Groups seek to protect Boise headwaters and imperiled plant from mine exploration

Citing harm to the rare, native plant Sacajawea’s bitterroot and uncertain impacts to water quality, three conservation groups filed their opening brief in court yesterday to stop the CuMo mineral exploration project from moving forward in the headwaters of the Boise River.

The brief was filed by public interest law firm Advocates for the West and the Western Mining Action Project on behalf of Boise-based Idaho Conservation League, Idaho Rivers United, and Golden Eagle Audubon Society.

The brief charges the U.S. Forest Service with failing to protect Sacajawea’s bitterroot and water quality when it approved the five-year mineral exploration project. As approved, mining company Idaho CuMo Corporation plans to build an extensive road network and drill up to 259 exploration holes deep underground in the Boise National Forest, including in Sacajawea’s bitterroot habitat.  The brief asks the U.S. District Court for Idaho to overturn the project approval 

“Too many mining projects have placed plants, animals, and water sources at risk from lack of foresight and planning. The Forest Service needs to do a better job,” said Golden Eagle Audubon Society Program Leader Pam Conley. 

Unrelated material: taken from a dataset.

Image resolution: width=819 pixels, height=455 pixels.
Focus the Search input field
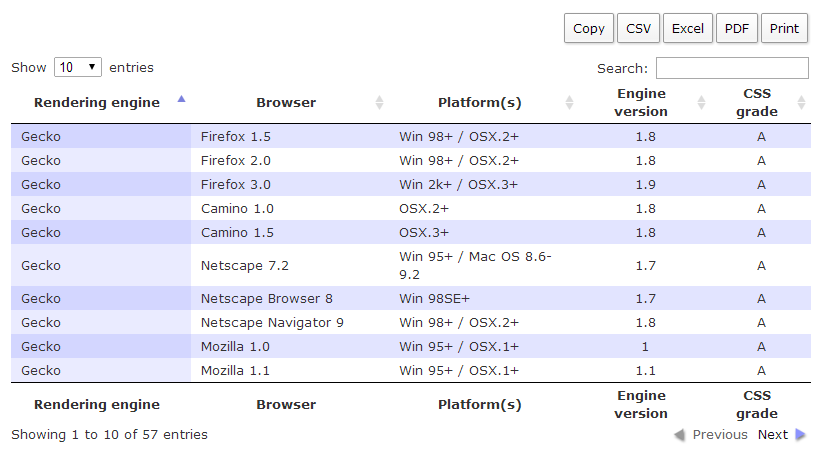click(732, 68)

Sacajawea’s bitterroot is designated “critically imperiled” because of its small population size and vulnerability to extinction.  The exploration site, 14 miles north of Idaho City, is home to the largest population of Sacajawea’s bitterroot in the world and is considered a stronghold for the species’ survival. 

“Sacajawea’s bitterroot is already in a perilous situation due to previous drilling and a recent wildfire at the exploration site,” said Advocates for the West attorney Bryan Hurlbutt. “The Forest Service must make sure that building roads and constructing drill pads doesn’t push this rare plant closer to extinction.”

The exploration was first approved in 2011, but has been stopped since August 2012 after the court found that the Forest Service had failed to consider and protect against water quality impacts. Water at the project site eventually flows into the Boise River.  

“The exploration site is dissected by numerous creeks and streams, some of which run by hazardous historic mining waste,” said IRU Conservation Director Kevin Lewis. “But the Forest Service signed off on exploration yet again without understanding how CuMo’s extensive underground drilling can alter water flows and cause contamination.”

“A number of problems have already arisen during this preliminary step of mine exploration at the site,” said Idaho Conservation League Public Lands Director John Robison. “Permitting a massive open pit mine , as CuMo says it hopes to do, is going to be far more complicated.”